Tego dnia w Warszawie przy ul. Ożarowskiej otwierano tysięczną szkołę-pomnik Tysiąclecia Państwa Polskiego. Podczas uroczystości, jak zawsze przy takich okazjach, głos zabrał przedstawiciel PZPR:
- Otwierając tę szkołę tysiąclecia odwołujemy się do tego wszystkiego w historii ojczystej, co jest nam bliskie. Nadajemy jej imię Hugona Kołłątaja, wielkiego patrioty epoki Oświecenia, reformatora oświaty, wybitnego przedstawiciela tych sił swojej epoki, które odważnie stawiały czoła, panoszącej się w Polsce, szlacheckiej anarchii, podejmując wysiłek zachowania niepodległości narodu i unowocześnienia stosunków społecznych - uświadamiał obecnych na otwarciu I sekretarz KC PZPR, Witold Jarosiński.
01:00 Otwarcie ostatniej tysiąclatki.mp3 Uroczystość otwarcia ostatniej tysiąclatki (PR, 4.09.1965)
Hasło budowy "tysiąclatek" rzucił Władysław Gomułka 66 lat temu, 24 września 1958 roku. Do szkół trafił wówczas wyż demograficzny, sale lekcyjne były przepełnione. Z danych statystycznych wynika, że w 1961 na jedną izbę lekcyjna przypadało około 74 uczniów. Budowa placówek oświatowych stała się koniecznością. Władze komunistyczne powiązały akcję z obchodami Millenium Państwa Polskiego, przypadającymi na rok 1966.
Pierwszą "tysiąclatką" została szkoła podstawowa nr 7 w Czeladzi, której uroczyste otwarcie miało miejsce 26 lipca 1959 (w Warszawie pierwszą tego typu placówką było Liceum Ogólnokształcące im. Andrzeja Frycza Modrzewskiego). W ciągu kolejnych siedmiu lat 999 razy dzieci i młodzież szkolna przeżywały radość, przyjmując "wspaniały dar narodu, szkołę-pomnik tysiąclecia".
W sumie w ramach akcji wybudowano 1417 "tysiąclatek". Wyglądały niemal identycznie, większość bowiem powstała na podstawie standardowych projektów. Miały dwie lub trzy kondygnacje, były stawiane z prefabrykatów. Zarzucano, że przypominają szare, betonowe klocki. Jednym z projektantów "tysiąclatek" był Tadeusz Binek, który mówił po latach:
- Wtedy najważniejsze było, by szkoły szybko powstawały. Miały być tanie i funkcjonalne. Teraz wiele osób zarzuca im, że są brzydkie. Ale to nie miały być pałace. Przynajmniej, jak się na nie patrzy, nikt nie ma wątpliwości, że to szkoły - argumentował.

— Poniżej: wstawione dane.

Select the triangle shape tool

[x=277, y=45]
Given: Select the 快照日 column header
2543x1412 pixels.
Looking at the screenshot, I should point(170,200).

08:49 Gospodarka Polski w I poł. lat 60.mp3 II etap uprzemysłowienia Polski na początku lat 60. Inwestycje w przemyśle wydobywczym, zagłębia siarki, węgla brunatnego, nowe obiekty w energetyce. Obniżenie standardów budownictwa mieszkaniowego. Zaniedbania w transporcie, łączności i rolnictwie – komentarz prof. Janusza Kalińskiego.
Ale placówki te miały spełniać nie tylko cele oświatowe. Projektowane były również z myślą o celach militarnych. W razie wybuchu działań wojennych miały w nich powstawać szpitale polowe. Wiele ze szkół posiadało schrony przeciwlotnicze.
W budowie szkół-pomników Tysiąclecia Państwa Polskiego uczestniczyli także ochotnicy, a część środków finansowych pochodziła ze społecznych składek wpłacanych przez zakłady pracy, kopalnie i osoby prywatne. Do końca 1965 roku na specjalnym koncie zebrano 8,5 mld zł. Wpłat dokonywała też Polonia - z jej składek zebrano 210 tysięcy dolarów.